LNG Prices Fall Due To Large Supply, and Re-exports From Europe

LNG Prices Fall Due To Large Supply, Re-exports From Europe,

LNG carrierAsian liquefied natural gas (LNG) prices for October delivery fell this week as new cargoes offered by Indonesia and Australia outweighed supply problems at Nigeria’s Bonny export terminal.

The price of Asian spot cargoes fell to around $7.60 per million British thermal units (mmBtu) on Aug. 28, down from around $7.90 per mmBtu last week.

Traders described Asian markets as subdued with little deal-making taking place while new supplies put a lid on prices.

Indonesia’s Bontang export plant offered to sell 1 cargo in October and 3 in December.

Australia’s Gladstone plant coming on stream next month sought to sell five commissioning cargoes in October-December.

However, supply at Nigeria’s LNG export plant tightened after Shell warned of constrained feedgas entering the facility due to the shutdown of a major oil pipeline a day earlier.

Nigeria LNG had just lifted one force majeure a week earlier after repairing a pipeline. That disruption to gas supplies had only a negligible impact on LNG exports, delaying cargo loadings by three to four days.

Trinidad is also seeking to offload a cargo loading in the second-half of September.

On the demand side, Pakistan launched a tender to buy one cargo for delivery on Dec. 25-27.

Argentina purchased one cargo from Statoil for delivery in October, traders said, after launching a tender to buy three cargoes several weeks ago.

Israel has closed a tender for the purchase of a LNG cargo, although the outcome could not be confirmed.

Gas giant Qatar has agreed with PetroChina to skew deliveries under an existing long-term liquefied natural gas (LNG) supply deal towards the peak demand winter period, a shift likely to weigh on global spot prices.

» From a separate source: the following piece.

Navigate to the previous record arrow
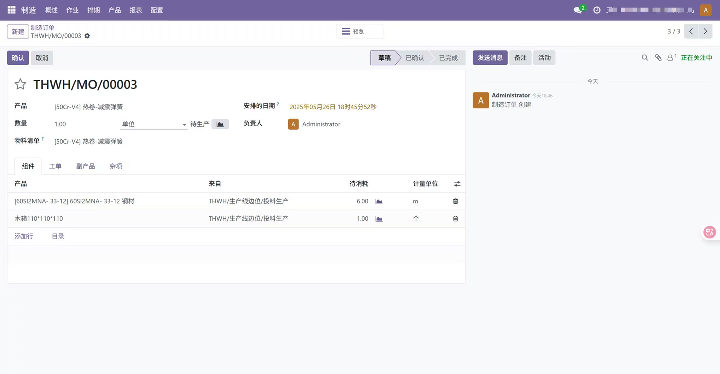The height and width of the screenshot is (374, 720). tap(692, 31)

The deal only extends to this winter, one of the sources said, but could be renewed when PetroChina and Qatar discuss their delivery programme for 2016 later this year.

With PetroChina’s winter gas demand now largely filled through Qatari diversions, global LNG markets should see less Chinese buying on spot markets this winter, putting pressure on prices, a trader said.

Atlantic LNG spot prices were trading in the mid-$7/mmBtu range, according to one trader, who suggested that a transaction had taken place around similar levels.

Re-exports from European LNG import terminals are expected to intensify given the wide spread between domestic gas hub prices, currently trading around $6.10/mmBtu and Asian markets.